(Problem statement): Retyping all the entries exactly is the whole task.

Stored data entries

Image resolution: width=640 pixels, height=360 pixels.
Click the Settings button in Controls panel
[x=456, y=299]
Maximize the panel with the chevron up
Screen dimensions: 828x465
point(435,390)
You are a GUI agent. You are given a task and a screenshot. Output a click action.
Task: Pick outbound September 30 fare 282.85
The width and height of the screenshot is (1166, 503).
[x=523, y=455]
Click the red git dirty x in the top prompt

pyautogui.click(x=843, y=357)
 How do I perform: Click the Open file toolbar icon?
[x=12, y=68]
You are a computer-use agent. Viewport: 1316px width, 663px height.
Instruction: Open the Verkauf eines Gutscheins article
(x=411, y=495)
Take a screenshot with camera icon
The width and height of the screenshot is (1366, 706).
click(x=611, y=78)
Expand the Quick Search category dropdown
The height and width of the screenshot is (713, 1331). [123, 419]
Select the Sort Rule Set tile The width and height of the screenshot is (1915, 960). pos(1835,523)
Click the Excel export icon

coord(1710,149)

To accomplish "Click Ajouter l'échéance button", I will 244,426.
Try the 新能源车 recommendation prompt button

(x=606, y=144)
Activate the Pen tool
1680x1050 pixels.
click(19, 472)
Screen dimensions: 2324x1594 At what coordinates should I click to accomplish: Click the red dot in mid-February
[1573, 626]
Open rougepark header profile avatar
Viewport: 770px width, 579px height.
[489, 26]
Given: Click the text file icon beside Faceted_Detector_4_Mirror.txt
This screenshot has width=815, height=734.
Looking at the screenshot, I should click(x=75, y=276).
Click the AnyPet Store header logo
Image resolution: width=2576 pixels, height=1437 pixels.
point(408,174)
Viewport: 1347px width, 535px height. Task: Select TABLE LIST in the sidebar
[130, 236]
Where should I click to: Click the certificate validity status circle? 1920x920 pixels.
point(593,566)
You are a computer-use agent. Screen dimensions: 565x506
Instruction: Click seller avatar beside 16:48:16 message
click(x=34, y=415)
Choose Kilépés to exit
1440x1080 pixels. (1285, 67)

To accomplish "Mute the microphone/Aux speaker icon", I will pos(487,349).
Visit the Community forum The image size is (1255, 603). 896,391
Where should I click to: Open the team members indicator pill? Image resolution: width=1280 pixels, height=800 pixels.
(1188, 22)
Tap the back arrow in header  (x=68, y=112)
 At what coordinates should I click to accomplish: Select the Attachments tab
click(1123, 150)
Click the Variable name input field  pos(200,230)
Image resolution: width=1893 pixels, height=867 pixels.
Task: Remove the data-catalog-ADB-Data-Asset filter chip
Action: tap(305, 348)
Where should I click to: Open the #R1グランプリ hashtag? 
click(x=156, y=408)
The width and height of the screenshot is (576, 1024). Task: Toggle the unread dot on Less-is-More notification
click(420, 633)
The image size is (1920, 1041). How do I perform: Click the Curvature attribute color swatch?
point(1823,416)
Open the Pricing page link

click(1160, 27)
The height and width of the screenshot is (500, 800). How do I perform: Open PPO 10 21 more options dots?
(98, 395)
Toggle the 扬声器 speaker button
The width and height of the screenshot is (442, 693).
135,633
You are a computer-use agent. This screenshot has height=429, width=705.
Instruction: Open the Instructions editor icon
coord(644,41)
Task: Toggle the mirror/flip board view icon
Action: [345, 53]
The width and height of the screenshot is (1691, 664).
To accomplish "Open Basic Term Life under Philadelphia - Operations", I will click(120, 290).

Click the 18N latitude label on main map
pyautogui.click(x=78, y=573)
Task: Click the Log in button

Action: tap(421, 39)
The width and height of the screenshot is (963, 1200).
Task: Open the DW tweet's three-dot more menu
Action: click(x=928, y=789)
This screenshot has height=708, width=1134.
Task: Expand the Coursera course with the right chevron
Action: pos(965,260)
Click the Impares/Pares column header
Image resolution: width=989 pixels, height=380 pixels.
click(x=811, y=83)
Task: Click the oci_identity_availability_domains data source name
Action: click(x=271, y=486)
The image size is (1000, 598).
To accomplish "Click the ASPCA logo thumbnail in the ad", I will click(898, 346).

(Solved exercise):
Image resolution: width=640 pixels, height=360 pixels.
Click the Settings button in Controls panel
[x=456, y=299]
Maximize the panel with the chevron up
Screen dimensions: 828x465
point(435,390)
You are a GUI agent. You are given a task and a screenshot. Output a click action.
Task: Pick outbound September 30 fare 282.85
The width and height of the screenshot is (1166, 503).
[x=523, y=455]
Click the red git dirty x in the top prompt

pyautogui.click(x=843, y=357)
 How do I perform: Click the Open file toolbar icon?
[x=12, y=68]
You are a computer-use agent. Viewport: 1316px width, 663px height.
Instruction: Open the Verkauf eines Gutscheins article
(x=411, y=495)
Take a screenshot with camera icon
The width and height of the screenshot is (1366, 706).
click(x=611, y=78)
Expand the Quick Search category dropdown
The height and width of the screenshot is (713, 1331). [123, 419]
Select the Sort Rule Set tile The width and height of the screenshot is (1915, 960). pos(1835,523)
Click the Excel export icon

coord(1710,149)

To accomplish "Click Ajouter l'échéance button", I will 244,426.
Try the 新能源车 recommendation prompt button

(x=606, y=144)
Activate the Pen tool
1680x1050 pixels.
click(19, 472)
Screen dimensions: 2324x1594 At what coordinates should I click to accomplish: Click the red dot in mid-February
[1573, 626]
Open rougepark header profile avatar
Viewport: 770px width, 579px height.
[489, 26]
Given: Click the text file icon beside Faceted_Detector_4_Mirror.txt
This screenshot has width=815, height=734.
Looking at the screenshot, I should click(x=75, y=276).
Click the AnyPet Store header logo
Image resolution: width=2576 pixels, height=1437 pixels.
point(408,174)
Viewport: 1347px width, 535px height. Task: Select TABLE LIST in the sidebar
[130, 236]
Where should I click to: Click the certificate validity status circle? 1920x920 pixels.
point(593,566)
You are a computer-use agent. Screen dimensions: 565x506
Instruction: Click seller avatar beside 16:48:16 message
click(x=34, y=415)
Choose Kilépés to exit
1440x1080 pixels. (1285, 67)

To accomplish "Mute the microphone/Aux speaker icon", I will pos(487,349).
Visit the Community forum The image size is (1255, 603). 896,391
Where should I click to: Open the team members indicator pill? Image resolution: width=1280 pixels, height=800 pixels.
(1188, 22)
Tap the back arrow in header  (x=68, y=112)
 At what coordinates should I click to accomplish: Select the Attachments tab
click(1123, 150)
Click the Variable name input field  pos(200,230)
Image resolution: width=1893 pixels, height=867 pixels.
Task: Remove the data-catalog-ADB-Data-Asset filter chip
Action: tap(305, 348)
Where should I click to: Open the #R1グランプリ hashtag? 
click(x=156, y=408)
The width and height of the screenshot is (576, 1024). Task: Toggle the unread dot on Less-is-More notification
click(420, 633)
The image size is (1920, 1041). How do I perform: Click the Curvature attribute color swatch?
point(1823,416)
Open the Pricing page link

click(1160, 27)
The height and width of the screenshot is (500, 800). How do I perform: Open PPO 10 21 more options dots?
(98, 395)
Toggle the 扬声器 speaker button
The width and height of the screenshot is (442, 693).
135,633
You are a computer-use agent. This screenshot has height=429, width=705.
Instruction: Open the Instructions editor icon
coord(644,41)
Task: Toggle the mirror/flip board view icon
Action: [345, 53]
The width and height of the screenshot is (1691, 664).
To accomplish "Open Basic Term Life under Philadelphia - Operations", I will click(120, 290).

Click the 18N latitude label on main map
pyautogui.click(x=78, y=573)
Task: Click the Log in button

Action: tap(421, 39)
The width and height of the screenshot is (963, 1200).
Task: Open the DW tweet's three-dot more menu
Action: click(x=928, y=789)
This screenshot has height=708, width=1134.
Task: Expand the Coursera course with the right chevron
Action: pos(965,260)
Click the Impares/Pares column header
Image resolution: width=989 pixels, height=380 pixels.
click(x=811, y=83)
Task: Click the oci_identity_availability_domains data source name
Action: click(x=271, y=486)
The image size is (1000, 598).
To accomplish "Click the ASPCA logo thumbnail in the ad", I will click(898, 346).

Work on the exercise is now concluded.